And Now For Some Classy And Quality Entertainment
America isn’t about to let the UK show us up as the demure gypsy flower capital of the world and so the makers of the show where Kate Middleton gets all her style inspiration from, My Big Fat Gypsy Wedding, are bringing us My Big Fat American Gypsy Wedding, which will start airing on TLC a week from Sunday. By the looks of this clip from TMZ, we will all overdose on elegance while watching the first episode. This shit is so high brow that I really feel like Sir Laurence Olivier should be narrating it. I mean, you will want to put on your best before hitting play. You’re in the presence of refined company.

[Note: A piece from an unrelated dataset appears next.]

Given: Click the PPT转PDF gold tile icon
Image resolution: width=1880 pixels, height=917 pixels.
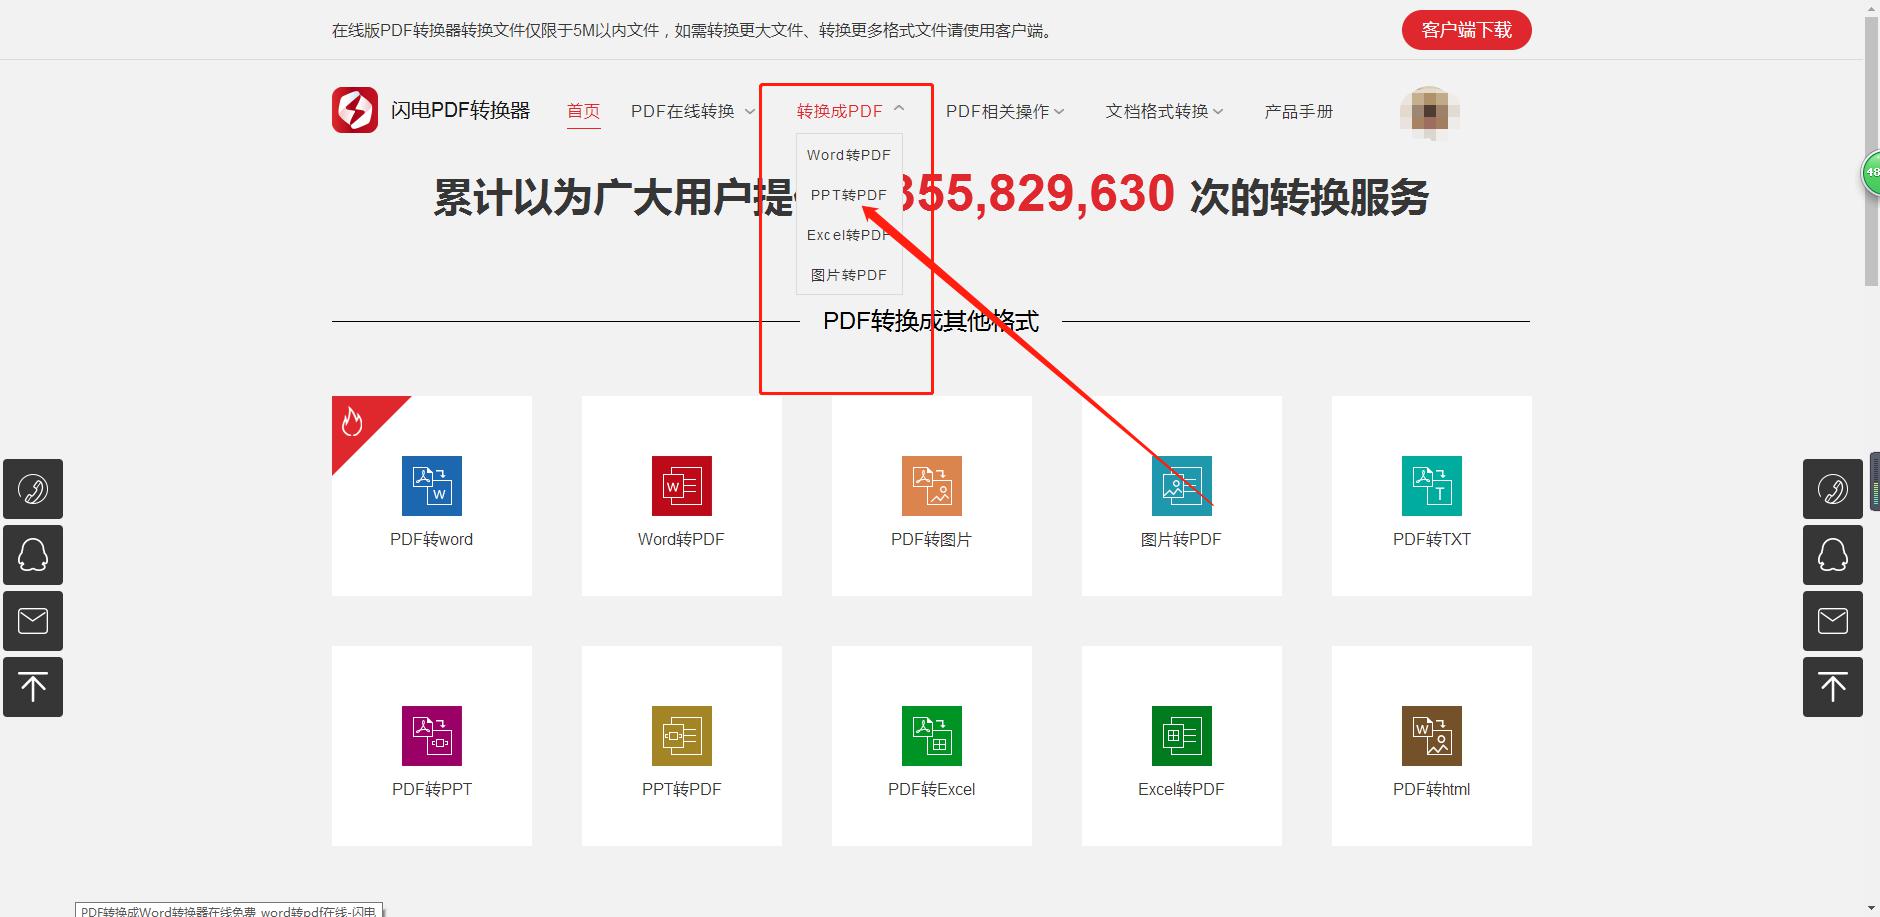Looking at the screenshot, I should 682,736.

In the clip shot at a wedding in West Virginia last November, the precious jewel (No, she really is a precious jewel. Her name is Diamond.) wearing a couture dress from Hefty’s Botticelli collection is looking to get into it with Mellie, the graceful gazelle wearing an exquisite ensemble she bought with nothing but sticky ones. Diamond (more like a CZ, no, more like a ball of foil) is the maid of honor and doesn’t appreciate that Mellie, one of the groom’s relatives, is talking shit about the wedding. Mellie sashays out of the church and the two handle their differences the way all fine ladies handle their differences: they get into a nipple-baring, pussy-flashing sidewalk fight. Just when you think that the rubenesque blossom is about to slap Mellie into dust, there’s a surprising twist!
Alistair Cooke is up in heaven kicking himself for dying 8 years too soon, because presenting this clip on Masterpiece Theater would’ve been the highlight of his career.